Profiling of promoter occupancy by PPARa in human hepatoma cells via ChIP-chip analysis

The transcription factor peroxisome proliferator-activated receptor a (PPARa) is an important regulator of hepatic lipid metabolism. While PPARa is known to activate transcription of numerous genes, no comprehensive picture of PPARa binding to endogenous genes has yet been reported. To fill this gap, we performed Chromatin immunoprecipitation (ChIP)-chip in combination with transcriptional profiling on HepG2 human hepatoma cells treated with the PPARa agonist GW7647. We found that GW7647 increased PPARa binding to 4220 binding regions. GW7647-induced binding regions showed a bias around the transcription start site and most contained a predicted PPAR binding motif. Several genes known to be regulated by PPARa, such as ACOX1, SULT2A1, ACADL, CD36, IGFBP1 and G0S2, showed GW7647-induced PPARa binding to their promoter. A GW7647-induced PPARa-binding region was also assigned to SREBP-targets HMGCS1, HMGCR, FDFT1, SC4MOL, and LPIN1, expression of which was induced by GW7647, suggesting cross-talk between PPARa and SREBP signaling.
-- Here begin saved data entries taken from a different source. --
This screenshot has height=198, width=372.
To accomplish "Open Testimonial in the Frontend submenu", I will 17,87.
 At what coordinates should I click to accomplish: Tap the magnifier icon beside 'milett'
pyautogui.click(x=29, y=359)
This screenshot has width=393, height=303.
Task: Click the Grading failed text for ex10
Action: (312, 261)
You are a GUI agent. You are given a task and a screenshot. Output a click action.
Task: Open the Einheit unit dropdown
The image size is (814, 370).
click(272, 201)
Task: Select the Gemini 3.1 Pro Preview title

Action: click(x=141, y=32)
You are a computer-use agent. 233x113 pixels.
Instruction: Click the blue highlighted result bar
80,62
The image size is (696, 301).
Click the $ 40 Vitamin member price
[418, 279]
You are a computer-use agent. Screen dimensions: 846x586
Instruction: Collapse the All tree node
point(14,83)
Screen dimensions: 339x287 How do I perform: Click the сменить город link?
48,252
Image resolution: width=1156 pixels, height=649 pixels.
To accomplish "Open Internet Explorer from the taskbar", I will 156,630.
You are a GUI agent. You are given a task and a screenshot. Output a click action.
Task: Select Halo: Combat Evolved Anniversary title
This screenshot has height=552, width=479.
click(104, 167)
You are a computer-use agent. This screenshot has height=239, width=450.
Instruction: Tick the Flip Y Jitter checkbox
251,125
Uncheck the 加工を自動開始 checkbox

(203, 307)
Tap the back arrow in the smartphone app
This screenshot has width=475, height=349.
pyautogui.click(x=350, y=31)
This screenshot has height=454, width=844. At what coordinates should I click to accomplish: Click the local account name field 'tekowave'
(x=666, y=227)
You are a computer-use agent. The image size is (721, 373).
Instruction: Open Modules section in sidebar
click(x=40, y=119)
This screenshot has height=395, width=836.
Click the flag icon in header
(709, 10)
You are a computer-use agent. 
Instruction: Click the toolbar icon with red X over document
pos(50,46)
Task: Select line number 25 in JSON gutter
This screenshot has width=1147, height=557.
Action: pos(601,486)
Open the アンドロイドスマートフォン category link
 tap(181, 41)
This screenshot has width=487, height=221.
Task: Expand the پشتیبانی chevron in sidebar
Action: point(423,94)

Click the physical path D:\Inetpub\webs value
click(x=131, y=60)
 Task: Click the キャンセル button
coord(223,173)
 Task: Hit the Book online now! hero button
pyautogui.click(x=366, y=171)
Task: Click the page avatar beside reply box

Our data furthermore demonstrate interaction between PPARa and STAT transcription factors in PPARa-mediated transcriptional repression, and suggest interaction between PPARa and TBP, and PPARa and C/EBPa in PPARa-mediated transcriptional activation. Overall, our analysis leads to important new insights into the mechanisms and impact of transcriptional regulation by PPARa in human liver and highlight the importance of cross-talk with other transcription factors.